### SET TASK 1
In the mailing-list post, which family does the reply say it plans to incorporate?
### SET TASK 2
Reproduce the mailing-list post word for word between "The combination of" and "of the likelihood.", inclusive.

[R-sig-ME] lme4, lme4a, and overdispersed distributions (again)

Thu Jun 24 19:25:01 CEST 2010

On Thu, Jun 24, 2010 at 11:54 AM, Jeffrey Evans
<Jeffrey.Evans at dartmouth.edu> wrote:
> Like others, I have experienced trouble with estimation of the scale
> parameter using the quasi-distributions in lme4, which is necessary to
> calculate QAICc and rank overdispersed generalized linear mixed models.

> I had several exchanges with Ben Bolker about this early last year after his
> TREE paper came out
> (http://www.cell.com/trends/ecology-evolution/abstract/S0169-5347%2809%29000
> 19-6), and I know it's been discussed on on this list. Has there been or is
> there any potential resolution to this forthcoming in future releases of
> lme4 or lme4a? I run into overdispersed binomial distributions frequently
> and have had to use SAS to deal with them. SAS appears to work, but it won't
> estimate the overdispersion parameter using laplace estimation (only PQL),
> As I understand it, these pseudo-Iikelihoods can't be used for model
> ranking. I don't know why SAS can't/won't, but lme4 will run these
> quasi-binomial and quasi-poisson distributions with Laplace estimation.

> Is there a workable way to use lme4 for modeling overdispersed binomial
> data?

I have trouble discussing this because I come from a background as a
mathematician and am used to tracing derivations back to the original
definitions.  So when I think of a likelihood (or, equivalently, a
deviance) to be optimized it only makes sense to me if there is a
probability distribution associated with the model.  And for the
quasi-binomial and quasi-Poisson families, there isn't a probability
distribution.  To me that means that discussing maximum likelihood
estimators for such models is nonsense.  The models simply do not
exist.  One can play tricks in the case of a generalized linear model
to estimate a "quasi-parameter" that isn't part of the probability
distribution but it is foolhardy to expect that the tricks will
automatically carry over to a generalized linear mixed model.

I am not denying that data that are over-dispersed with respect to the
binomial or Poisson distributions can and do occur.  But having data
like this and a desire to model it doesn't make the quasi families
real.  In his signature Thierry Onkelinx quotes

The combination of some data and an aching desire for an answer does not
ensure that a reasonable answer can be extracted from a given body of
data.
~ John Tukey

I could and do plan to incorporate the negative binomial family but,
without a definition that I can understand of a quasi-binomial or
quasi-Poisson distribution and its associated probability function,
I'm stuck. To me it's a "build bricks without straw" situation - you
can't find maximum likelihood estimates for parameters that aren't
part of the likelihood.

### SUPPLIED DATA

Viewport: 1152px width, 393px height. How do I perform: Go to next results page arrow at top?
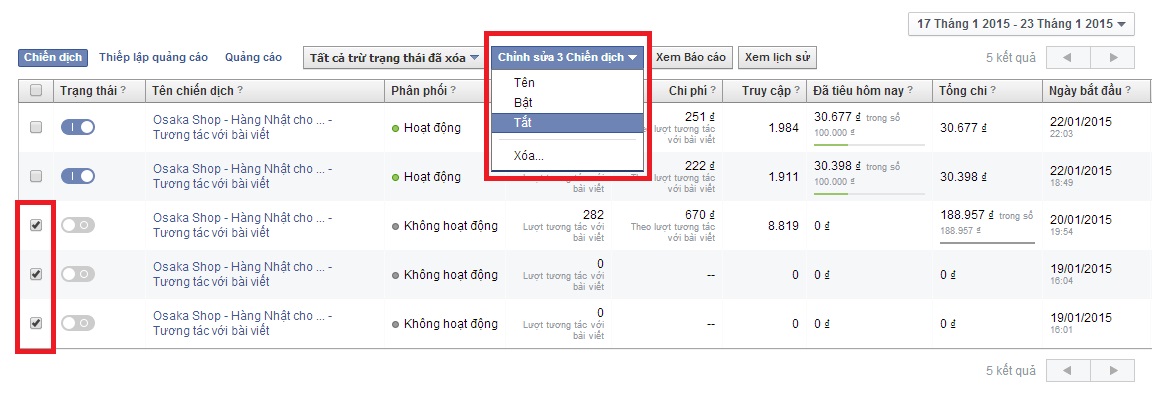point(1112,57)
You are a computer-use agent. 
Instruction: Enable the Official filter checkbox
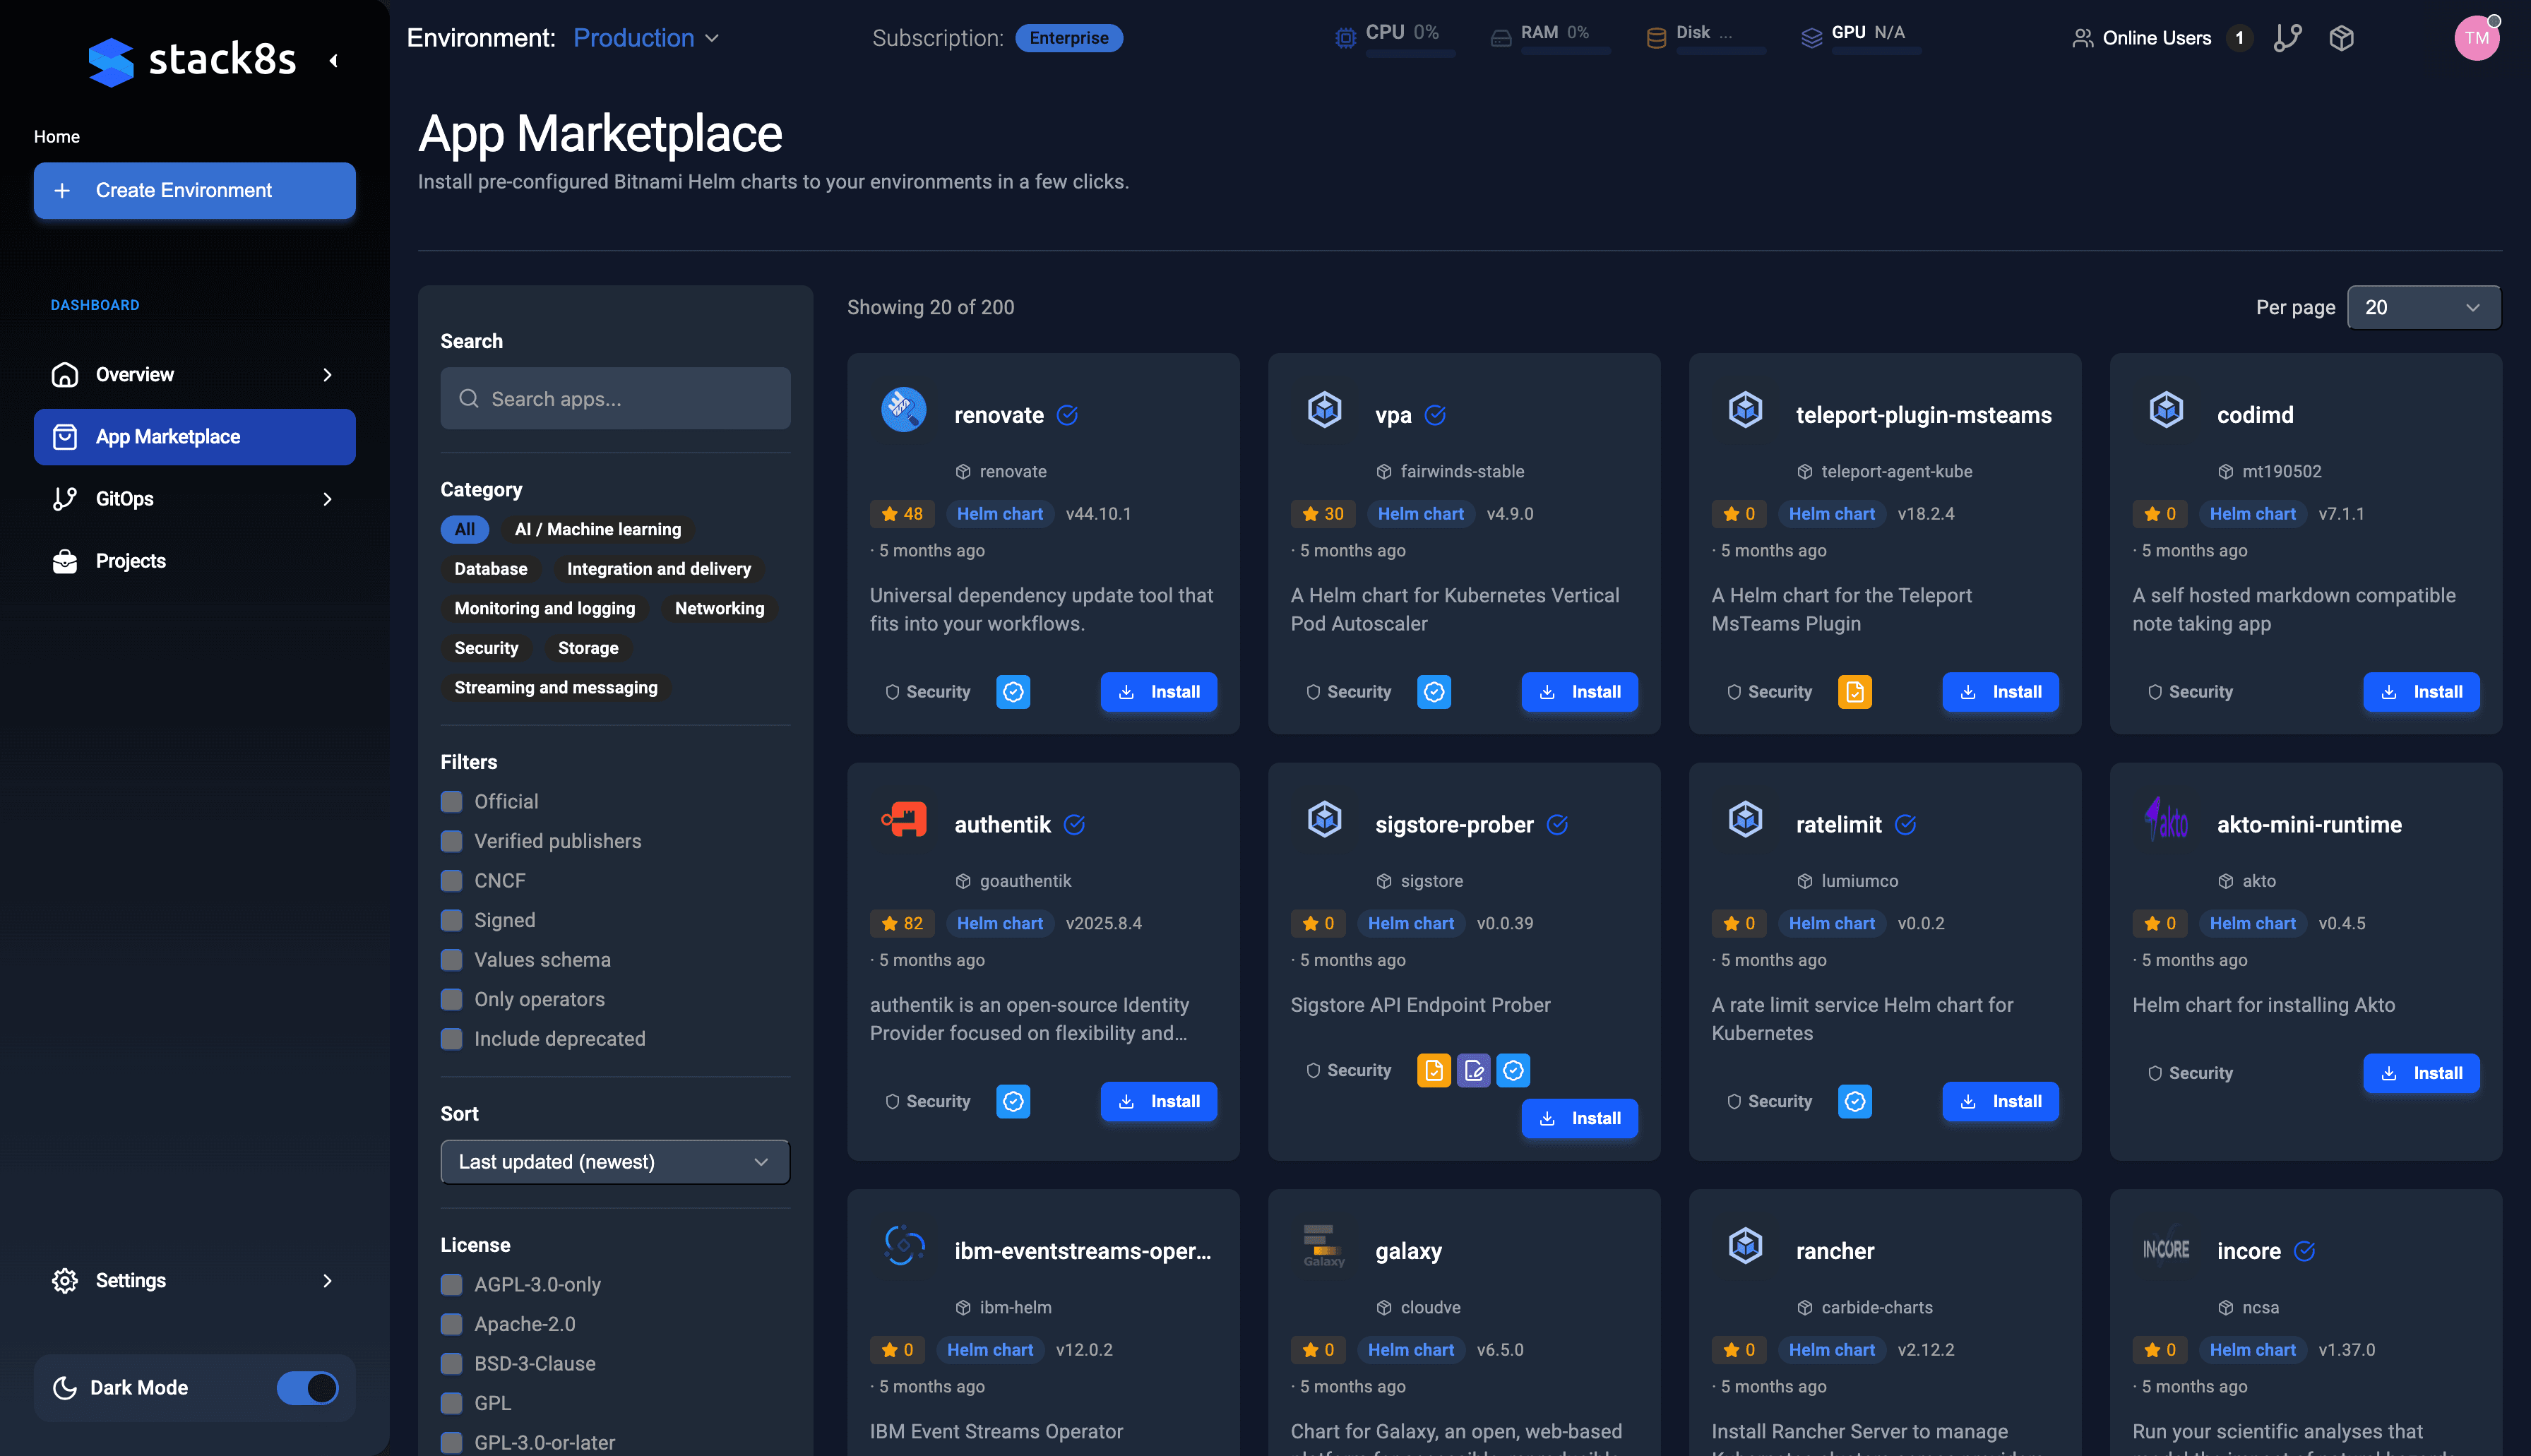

### OUTPUT 1
The negative binomial family.

### OUTPUT 2
The combination of some data and an aching desire for an answer does not
ensure that a reasonable answer can be extracted from a given body of
data.
~ John Tukey

I could and do plan to incorporate the negative binomial family but,
without a definition that I can understand of a quasi-binomial or
quasi-Poisson distribution and its associated probability function,
I'm stuck. To me it's a "build bricks without straw" situation - you
can't find maximum likelihood estimates for parameters that aren't
part of the likelihood.